▶ _PROBLEM DETAILS_
Using the data beneath this instruction, retype only the lines from the one that contains "Viewport: 1280px width, 680px height." down to the one that contains "Given: Open the PRODUCTS menu in the header", both included, exactly as they appear.
START LISTED ENTRIES
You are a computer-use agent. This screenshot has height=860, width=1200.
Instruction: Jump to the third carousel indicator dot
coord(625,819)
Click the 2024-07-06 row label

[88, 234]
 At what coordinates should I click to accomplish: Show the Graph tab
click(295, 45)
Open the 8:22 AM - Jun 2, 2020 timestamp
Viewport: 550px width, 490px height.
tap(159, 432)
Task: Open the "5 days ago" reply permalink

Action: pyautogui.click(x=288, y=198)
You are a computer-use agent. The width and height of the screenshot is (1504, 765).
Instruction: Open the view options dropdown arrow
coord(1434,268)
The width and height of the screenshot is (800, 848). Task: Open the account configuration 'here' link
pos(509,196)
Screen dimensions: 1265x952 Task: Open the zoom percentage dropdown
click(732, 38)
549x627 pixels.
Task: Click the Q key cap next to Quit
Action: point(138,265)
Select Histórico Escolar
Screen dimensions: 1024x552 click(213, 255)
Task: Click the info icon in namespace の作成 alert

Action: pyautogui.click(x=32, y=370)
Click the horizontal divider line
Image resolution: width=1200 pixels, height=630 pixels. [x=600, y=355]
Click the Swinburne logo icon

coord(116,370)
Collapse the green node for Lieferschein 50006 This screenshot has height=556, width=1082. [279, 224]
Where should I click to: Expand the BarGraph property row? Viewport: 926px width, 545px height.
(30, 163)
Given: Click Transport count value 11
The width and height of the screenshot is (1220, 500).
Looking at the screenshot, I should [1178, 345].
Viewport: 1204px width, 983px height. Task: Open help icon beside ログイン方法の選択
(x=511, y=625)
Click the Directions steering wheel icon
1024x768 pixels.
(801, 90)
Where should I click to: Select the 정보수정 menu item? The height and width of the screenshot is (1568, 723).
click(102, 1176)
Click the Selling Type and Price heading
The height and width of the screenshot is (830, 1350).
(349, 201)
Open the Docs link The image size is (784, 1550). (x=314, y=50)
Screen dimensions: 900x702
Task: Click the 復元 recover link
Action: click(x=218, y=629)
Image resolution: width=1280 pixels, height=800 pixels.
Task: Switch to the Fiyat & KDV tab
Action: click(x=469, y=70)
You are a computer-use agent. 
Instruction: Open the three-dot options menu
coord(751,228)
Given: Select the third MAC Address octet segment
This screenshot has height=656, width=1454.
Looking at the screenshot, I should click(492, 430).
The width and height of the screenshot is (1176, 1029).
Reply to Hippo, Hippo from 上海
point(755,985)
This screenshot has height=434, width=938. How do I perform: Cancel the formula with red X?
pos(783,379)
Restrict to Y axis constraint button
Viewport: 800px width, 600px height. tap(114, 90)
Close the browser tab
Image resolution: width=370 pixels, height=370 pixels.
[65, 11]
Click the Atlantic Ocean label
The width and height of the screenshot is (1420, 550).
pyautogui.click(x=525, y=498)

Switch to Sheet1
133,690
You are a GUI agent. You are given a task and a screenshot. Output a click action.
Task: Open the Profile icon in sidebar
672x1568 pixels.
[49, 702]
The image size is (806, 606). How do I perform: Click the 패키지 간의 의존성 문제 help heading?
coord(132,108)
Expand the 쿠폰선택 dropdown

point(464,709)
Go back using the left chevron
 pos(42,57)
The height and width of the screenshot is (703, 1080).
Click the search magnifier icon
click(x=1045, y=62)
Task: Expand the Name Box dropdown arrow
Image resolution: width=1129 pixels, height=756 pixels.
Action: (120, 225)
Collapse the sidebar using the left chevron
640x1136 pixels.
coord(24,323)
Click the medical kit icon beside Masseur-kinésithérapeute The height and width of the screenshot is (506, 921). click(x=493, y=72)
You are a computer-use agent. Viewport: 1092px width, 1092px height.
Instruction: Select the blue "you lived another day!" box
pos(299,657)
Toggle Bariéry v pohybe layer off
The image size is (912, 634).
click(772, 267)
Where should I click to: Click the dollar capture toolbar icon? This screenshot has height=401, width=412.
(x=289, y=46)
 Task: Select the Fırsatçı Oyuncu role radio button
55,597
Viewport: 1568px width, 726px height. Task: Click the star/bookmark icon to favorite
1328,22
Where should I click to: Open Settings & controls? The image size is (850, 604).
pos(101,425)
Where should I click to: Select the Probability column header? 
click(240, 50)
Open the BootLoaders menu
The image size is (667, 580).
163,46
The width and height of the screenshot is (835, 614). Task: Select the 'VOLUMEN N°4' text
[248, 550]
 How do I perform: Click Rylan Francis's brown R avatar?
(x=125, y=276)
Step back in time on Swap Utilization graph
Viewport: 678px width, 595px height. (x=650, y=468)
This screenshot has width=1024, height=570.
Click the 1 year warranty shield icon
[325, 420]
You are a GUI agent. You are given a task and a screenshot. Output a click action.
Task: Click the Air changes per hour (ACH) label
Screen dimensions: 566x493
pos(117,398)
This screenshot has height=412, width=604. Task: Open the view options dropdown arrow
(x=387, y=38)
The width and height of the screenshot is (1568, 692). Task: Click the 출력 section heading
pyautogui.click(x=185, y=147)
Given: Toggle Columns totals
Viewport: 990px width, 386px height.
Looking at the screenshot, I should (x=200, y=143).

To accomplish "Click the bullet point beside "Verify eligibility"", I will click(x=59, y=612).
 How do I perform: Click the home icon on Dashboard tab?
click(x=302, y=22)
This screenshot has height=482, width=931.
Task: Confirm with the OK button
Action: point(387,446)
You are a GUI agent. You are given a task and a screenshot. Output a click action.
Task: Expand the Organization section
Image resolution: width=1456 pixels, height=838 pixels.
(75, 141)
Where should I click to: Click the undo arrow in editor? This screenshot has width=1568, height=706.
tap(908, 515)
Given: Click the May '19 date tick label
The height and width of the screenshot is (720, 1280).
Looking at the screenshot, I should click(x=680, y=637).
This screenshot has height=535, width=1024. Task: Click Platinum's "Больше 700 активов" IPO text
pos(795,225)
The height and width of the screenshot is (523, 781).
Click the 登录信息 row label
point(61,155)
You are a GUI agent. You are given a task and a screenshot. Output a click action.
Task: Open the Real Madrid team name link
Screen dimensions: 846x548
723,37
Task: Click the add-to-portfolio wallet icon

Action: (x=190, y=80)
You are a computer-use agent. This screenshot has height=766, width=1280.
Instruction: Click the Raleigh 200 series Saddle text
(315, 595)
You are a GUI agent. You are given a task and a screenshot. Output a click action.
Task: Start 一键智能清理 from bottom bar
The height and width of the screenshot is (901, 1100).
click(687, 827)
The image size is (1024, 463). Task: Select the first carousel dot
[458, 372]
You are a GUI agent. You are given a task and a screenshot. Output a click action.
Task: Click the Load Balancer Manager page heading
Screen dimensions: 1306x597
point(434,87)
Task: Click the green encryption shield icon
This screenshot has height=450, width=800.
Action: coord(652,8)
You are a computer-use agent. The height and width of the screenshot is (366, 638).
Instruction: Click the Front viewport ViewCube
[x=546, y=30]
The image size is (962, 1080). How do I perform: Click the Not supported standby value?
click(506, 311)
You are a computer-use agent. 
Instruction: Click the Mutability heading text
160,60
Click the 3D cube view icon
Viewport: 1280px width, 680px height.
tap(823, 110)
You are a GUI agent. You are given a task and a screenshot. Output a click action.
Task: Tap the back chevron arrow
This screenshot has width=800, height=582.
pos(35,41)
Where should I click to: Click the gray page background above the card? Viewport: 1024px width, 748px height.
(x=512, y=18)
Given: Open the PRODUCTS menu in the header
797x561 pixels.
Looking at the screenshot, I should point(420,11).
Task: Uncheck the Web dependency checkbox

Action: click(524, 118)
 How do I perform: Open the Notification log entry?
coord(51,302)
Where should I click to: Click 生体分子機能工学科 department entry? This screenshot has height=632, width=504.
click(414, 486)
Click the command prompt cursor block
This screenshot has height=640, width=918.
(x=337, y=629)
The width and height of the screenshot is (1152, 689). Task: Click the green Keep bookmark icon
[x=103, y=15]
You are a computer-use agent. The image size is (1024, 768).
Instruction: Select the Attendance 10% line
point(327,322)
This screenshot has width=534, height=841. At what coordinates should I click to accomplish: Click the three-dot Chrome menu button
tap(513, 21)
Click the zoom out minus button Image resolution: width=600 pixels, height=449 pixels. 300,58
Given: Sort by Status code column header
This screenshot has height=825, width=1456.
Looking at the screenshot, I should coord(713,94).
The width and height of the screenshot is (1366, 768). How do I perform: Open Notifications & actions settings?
END LISTED ENTRIES
▶ _TASK RESULT_
Viewport: 1280px width, 680px height.
tap(823, 110)
You are a GUI agent. You are given a task and a screenshot. Output a click action.
Task: Tap the back chevron arrow
This screenshot has width=800, height=582.
pos(35,41)
Where should I click to: Click the gray page background above the card? Viewport: 1024px width, 748px height.
(x=512, y=18)
Given: Open the PRODUCTS menu in the header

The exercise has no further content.